> Consignes de travail:
a - Recopiez mot pour mot le passage de la critique du film de Bellocchio qui va de "La Sicile a" jusqu'à "au juge Falcone.".
b - Veuillez indiquer le titre du documentaire auquel la critique du film de Bellocchio compare ce film.

> Texte de référence:
# # # #

La Sicile a son propre mode de fonctionnement qui est dicté par la cosa nostra. C'est une plongée dans la mafia dans laquelle nous entraine Bellocchio. Le système a perdu ses codes, ce n'est pas qu'il était juste, mais depuis l'arrivée de Totò Riina on supprime à tour de bras. Lorsque Buscetta a rejoint la mafia, personne ne tuait les enfants, ni les femmes, pour le reste on ne faisait pas vraiment de sentiments. Riina fait régner un régime dans lequel tout le monde est un ennemi à supprimer. Les anciens amis d'hier sont les nouvelles cibles à abattre. Buscetta vivant au brésil c'est par le biais de sa famille que Totò Riina va le toucher. Il fera supprimer ses enfants. Buscetta lasse de ce système finira par tout déballer au juge Falcone.
C'est une part importante de l’Italie à laquelle s'attaque le film de Bellocchio, il traite dans celui-ci d'un état dans l'état. La mafia est partout, elle gangrène la Sicile, l’Italie et bien d'autres pays. Le récit n'est pas fictif puisque tous les gens dont parle le film ont existé, certains sont encore incarcérés actuellement. Bellocchio tente de nous plonger dans les années 80 et 90, seulement son image est bien trop contemporaine, même chose pour les éclairages des scènes qui transpirent les années 2020. Autant dire que l'ambiance des années que l'on tente de nous faire revivre n'est pas réellement présente. Certes les costumes et les voitures sont raccords à l’époque, mais le reste fait grandement défaut. C'est encore pire quand le réalisateur insère dans ces scènes de vraies images d'archives. Le décalage entre les deux saute aux yeux. S'il veut ça plus réaliste, c'est raté car c'est l'inverse qui se produit. Le début du film n'est pas des plus clairs, Bellocchio montre pleins de personnages mais on ne sait pas bien qui sont ces gens et quel est le leur rôle dans l'organisation. Heureusement par la suite les choses s'éclaircissent. Le procès donne l'occasion de mieux situer les personnages. Cet instant est la meilleure partie du film. Buscetta est l'homme par qui la mafia vacille et finira par tomber. Les plus grosses têtes de l'époque finiront devant le tribunal. Buscetta n'est pas un repenti, il n'accepte pas les méthodes de Riina, voilà pourquoi il parle.
Le film de Bellocchio est nettement moins fort que ne l'est le documentaire racontant la même affaire qui se nomme Corleone, le parrain des parrains. L'explication de l'assassinat du juge Falcone par l'homme qui a déclenché la charge explosive est bien plus impressionnant que ne l'est la scène du film. Tout est bien plus complet dans le documentaire. Si Bellocchio chiffre les meurtres il n'en montre pas beaucoup. Et la froideur avec laquelle ces gens assassinent ceux qu'ils côtoient au quotidien et même pour certain qu'ils ont vu grandir n'est pas très bien représentée. Les cadavres étaient retrouvés au petit matin dans les poubelles, c'est dire l'importance que ces hommes accordaient à la vie des autres. Le documentaire est bien supérieur au film. Entendre les vraies personnes parler de leurs actions dans Cosa Nostra est bien plus effrayant que ne l'est le traître. Pour la même durée on apprend plus, on contextualise mieux et surtout les témoignages sont ceux des membres de Cosa nostra et ça, ça change tout.

# # # #

Enregistrements issus d'un jeu de données:

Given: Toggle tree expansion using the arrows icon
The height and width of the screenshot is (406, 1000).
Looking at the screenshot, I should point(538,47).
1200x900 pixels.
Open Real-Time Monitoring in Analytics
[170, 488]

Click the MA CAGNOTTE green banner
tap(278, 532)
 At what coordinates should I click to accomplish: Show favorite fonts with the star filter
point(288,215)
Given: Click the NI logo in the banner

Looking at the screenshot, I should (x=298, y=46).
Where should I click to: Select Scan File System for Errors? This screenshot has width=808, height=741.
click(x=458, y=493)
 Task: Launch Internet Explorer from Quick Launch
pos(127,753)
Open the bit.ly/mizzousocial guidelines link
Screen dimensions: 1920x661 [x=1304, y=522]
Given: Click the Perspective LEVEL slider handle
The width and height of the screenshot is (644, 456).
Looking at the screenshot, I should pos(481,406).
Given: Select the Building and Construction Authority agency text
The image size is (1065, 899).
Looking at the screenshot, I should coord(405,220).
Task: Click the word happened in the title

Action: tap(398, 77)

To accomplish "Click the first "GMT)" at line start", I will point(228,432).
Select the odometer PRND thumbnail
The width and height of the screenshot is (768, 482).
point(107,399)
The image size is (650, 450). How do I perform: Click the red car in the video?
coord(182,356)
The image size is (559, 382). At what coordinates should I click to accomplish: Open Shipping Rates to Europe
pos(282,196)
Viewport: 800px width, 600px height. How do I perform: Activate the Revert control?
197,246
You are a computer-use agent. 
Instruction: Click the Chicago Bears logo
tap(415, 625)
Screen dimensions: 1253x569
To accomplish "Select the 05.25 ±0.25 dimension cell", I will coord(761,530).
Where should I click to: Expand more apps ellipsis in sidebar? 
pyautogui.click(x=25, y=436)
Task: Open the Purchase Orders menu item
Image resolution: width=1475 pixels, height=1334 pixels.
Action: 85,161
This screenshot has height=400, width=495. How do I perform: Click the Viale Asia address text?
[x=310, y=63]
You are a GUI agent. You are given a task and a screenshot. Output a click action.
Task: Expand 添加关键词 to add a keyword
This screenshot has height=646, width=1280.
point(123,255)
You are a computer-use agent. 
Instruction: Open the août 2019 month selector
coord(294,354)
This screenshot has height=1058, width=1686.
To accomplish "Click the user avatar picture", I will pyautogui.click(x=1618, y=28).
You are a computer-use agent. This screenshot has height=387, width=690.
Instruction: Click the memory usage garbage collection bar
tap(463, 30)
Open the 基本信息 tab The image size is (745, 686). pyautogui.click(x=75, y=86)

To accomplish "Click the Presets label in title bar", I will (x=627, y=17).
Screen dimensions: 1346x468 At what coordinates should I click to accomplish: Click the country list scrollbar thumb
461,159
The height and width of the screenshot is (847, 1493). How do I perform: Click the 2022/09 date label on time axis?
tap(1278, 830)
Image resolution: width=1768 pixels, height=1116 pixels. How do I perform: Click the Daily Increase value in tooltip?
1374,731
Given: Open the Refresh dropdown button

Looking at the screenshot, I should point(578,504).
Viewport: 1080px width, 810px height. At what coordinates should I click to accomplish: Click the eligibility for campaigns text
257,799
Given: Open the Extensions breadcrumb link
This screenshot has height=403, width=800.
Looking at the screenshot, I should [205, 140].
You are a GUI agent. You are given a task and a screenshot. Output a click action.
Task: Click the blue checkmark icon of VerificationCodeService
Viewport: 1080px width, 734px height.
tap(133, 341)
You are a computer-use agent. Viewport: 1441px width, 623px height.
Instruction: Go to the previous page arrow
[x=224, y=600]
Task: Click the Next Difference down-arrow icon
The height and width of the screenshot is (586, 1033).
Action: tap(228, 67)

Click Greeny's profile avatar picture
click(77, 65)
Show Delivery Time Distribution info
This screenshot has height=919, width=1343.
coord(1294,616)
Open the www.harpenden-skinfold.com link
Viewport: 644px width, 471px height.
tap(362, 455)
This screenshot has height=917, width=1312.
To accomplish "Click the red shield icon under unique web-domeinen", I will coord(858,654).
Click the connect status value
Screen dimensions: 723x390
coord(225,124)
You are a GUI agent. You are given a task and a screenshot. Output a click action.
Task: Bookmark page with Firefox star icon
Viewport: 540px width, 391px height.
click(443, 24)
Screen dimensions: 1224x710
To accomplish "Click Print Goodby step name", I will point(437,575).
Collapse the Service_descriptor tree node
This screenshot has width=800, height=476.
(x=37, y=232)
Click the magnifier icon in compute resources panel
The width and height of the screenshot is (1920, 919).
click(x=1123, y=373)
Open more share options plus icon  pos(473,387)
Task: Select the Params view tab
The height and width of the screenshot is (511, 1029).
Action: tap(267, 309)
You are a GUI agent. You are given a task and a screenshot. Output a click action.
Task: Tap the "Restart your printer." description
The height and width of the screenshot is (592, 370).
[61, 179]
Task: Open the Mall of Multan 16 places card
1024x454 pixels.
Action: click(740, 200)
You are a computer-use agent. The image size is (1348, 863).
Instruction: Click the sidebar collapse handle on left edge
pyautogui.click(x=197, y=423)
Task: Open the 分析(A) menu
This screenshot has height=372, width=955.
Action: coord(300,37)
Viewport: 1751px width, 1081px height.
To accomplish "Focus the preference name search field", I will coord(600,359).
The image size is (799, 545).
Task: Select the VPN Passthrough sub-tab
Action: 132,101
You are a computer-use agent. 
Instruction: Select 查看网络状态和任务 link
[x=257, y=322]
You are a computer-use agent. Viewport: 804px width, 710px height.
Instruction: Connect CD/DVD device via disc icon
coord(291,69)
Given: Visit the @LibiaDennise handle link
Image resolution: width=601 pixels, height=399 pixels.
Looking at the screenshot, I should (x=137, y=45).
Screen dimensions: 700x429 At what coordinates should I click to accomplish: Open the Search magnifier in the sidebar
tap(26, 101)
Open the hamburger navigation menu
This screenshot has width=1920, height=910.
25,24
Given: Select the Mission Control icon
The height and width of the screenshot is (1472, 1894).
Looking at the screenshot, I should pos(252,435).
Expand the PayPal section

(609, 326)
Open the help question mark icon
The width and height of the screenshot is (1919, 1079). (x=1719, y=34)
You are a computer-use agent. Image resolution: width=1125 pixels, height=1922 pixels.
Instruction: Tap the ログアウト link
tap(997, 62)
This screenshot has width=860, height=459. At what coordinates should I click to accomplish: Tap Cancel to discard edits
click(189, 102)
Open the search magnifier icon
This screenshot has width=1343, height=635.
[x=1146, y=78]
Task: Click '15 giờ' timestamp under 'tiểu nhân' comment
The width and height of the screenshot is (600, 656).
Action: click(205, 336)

# # # #

> Réponses numérotées:
a -
La Sicile a son propre mode de fonctionnement qui est dicté par la cosa nostra. C'est une plongée dans la mafia dans laquelle nous entraine Bellocchio. Le système a perdu ses codes, ce n'est pas qu'il était juste, mais depuis l'arrivée de Totò Riina on supprime à tour de bras. Lorsque Buscetta a rejoint la mafia, personne ne tuait les enfants, ni les femmes, pour le reste on ne faisait pas vraiment de sentiments. Riina fait régner un régime dans lequel tout le monde est un ennemi à supprimer. Les anciens amis d'hier sont les nouvelles cibles à abattre. Buscetta vivant au brésil c'est par le biais de sa famille que Totò Riina va le toucher. Il fera supprimer ses enfants. Buscetta lasse de ce système finira par tout déballer au juge Falcone.

b - Corleone, le parrain des parrains.